Interesting! I didn't ask this about chess, but when it hallucinates other search results, I've also asked it to explain its hallucinations. A lot of it seems designed to please the user and find something that sounds cool or fitting.
Thanks for your story, Jen. I’m sure I’ll never be playing GPT in Chess.
Interestingly, there is decently strong chess skill latent in the GPT models, but the work done to mould them into friendly chatbots takes away most of the skill. The one standout model where the chess abilities are clear is gpt-3.5-turbo-instruct, which is/was accessible only via API. You prompt it with the start of a PGN file and read the next move that it continues with.
I (1800 FIDE, 1900 Lichess blitz) have played two ten-game matches against it at a 3+2 time control, using a custom-made setup, losing the first 8-2 and the second 9-1. I played out all my losses to mate, testing that it can finish off games properly. Playing against it is a sometimes-strange experience -- it is extremely fast, regularly playing and defending against two-move tactics, but it occasionally makes blunders that no human with that speed would make, allowing me to not always lose.
With an hour on my clock, I think I would usually (though not always) win -- the text-completion model always plays at the same speed and doesn't spend time 'reasoning' the way some of the latest chatbots can do.

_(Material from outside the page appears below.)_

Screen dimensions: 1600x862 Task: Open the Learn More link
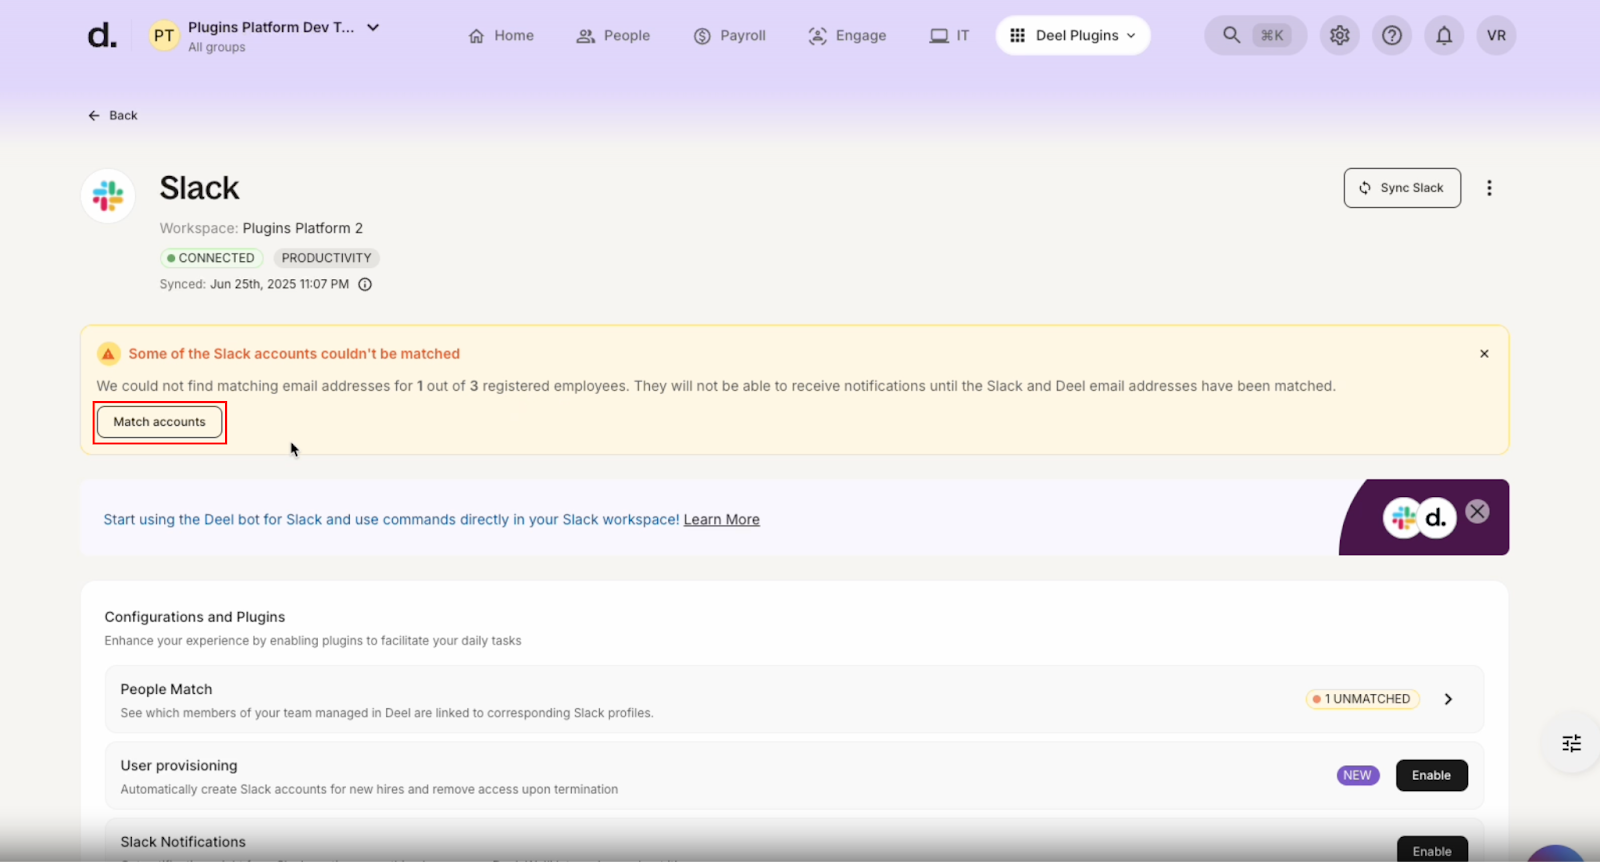721,520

It does occasionally produce illegal moves, most commonly something involving a check (e.g. moving a pinned piece, moving out of a check by one piece into a check by another), but they are relatively rare -- nowhere near the frequency seen from regular ChatGPT -- and I can go ten games without seeing one.
One stark difference between the GPT model and regular chess engines is that its moves don't just depend on the current position, but also the sequence of moves that reached it. A sequence of normal moves will usually lead to a normal continuation; the same position reached by silly moves with pieces left hanging along the way will probably lead to some bizarre continuation.
It's fascinating to me that an entity can learn to play chess at a strong club standard just by studying the letters and numbers in PGN files. In principle it makes sense that it should be possible with enough training examples (there are many millions of PGN'd games), but it remains deeply astonishing to me to see it happen.
I also ran some experiments playing gpt-3.5-turbo-instruct against Leela without search. Not surprisingly, the dedicated chess network is far stronger than the general language model, but the score wasn't 100-0, with GPT picking up 3 points in 100 games against the latest Leela network, and more against some early Leela networks.
https://pappubahry.substack.com/p/gpt-versus-one-node-leela
1. g4 is Stockfish's (henceforth "the engine's") clear choice for White's worst opening move, but 1. f3 seems to be the favored way either to express contempt (actual or feigned), or to ensure that the only ego points on the line are the opponent's. Either way, it's a punk move.
Advanced question: aside from g4 and f3, what three opening moves does the engine consider to be worse than making no move at all?
I feel like I know this one but I forget---so my guesses are 1.h4 and 1. b4. As soon as I hit reply i'm going off to check with the engines and see if I'm right :)
Argh, the second was I thought of right after reply. 1. Nh3?? Probably the third worst move indeed.
I think this app is very useful (https://app-chesscoach.vercel.app), chess is a game of feedback so we can't always pay USD 100 an hour for a GM, the other day I couldn't get rid of a situation with a knight on a square threatening my King and when I asked for the AI Analysis it showed me that all I had to do was advance a pawn, so simple and I couldn't see it, obviously my game improves, it showed me that I usually leave the central squares free for my opponent, situations that just using stockfish are difficult to notice with all those little arrows, lol, really fantastic app.
They promised us rocket ships, and we end up with Eddie Haskell.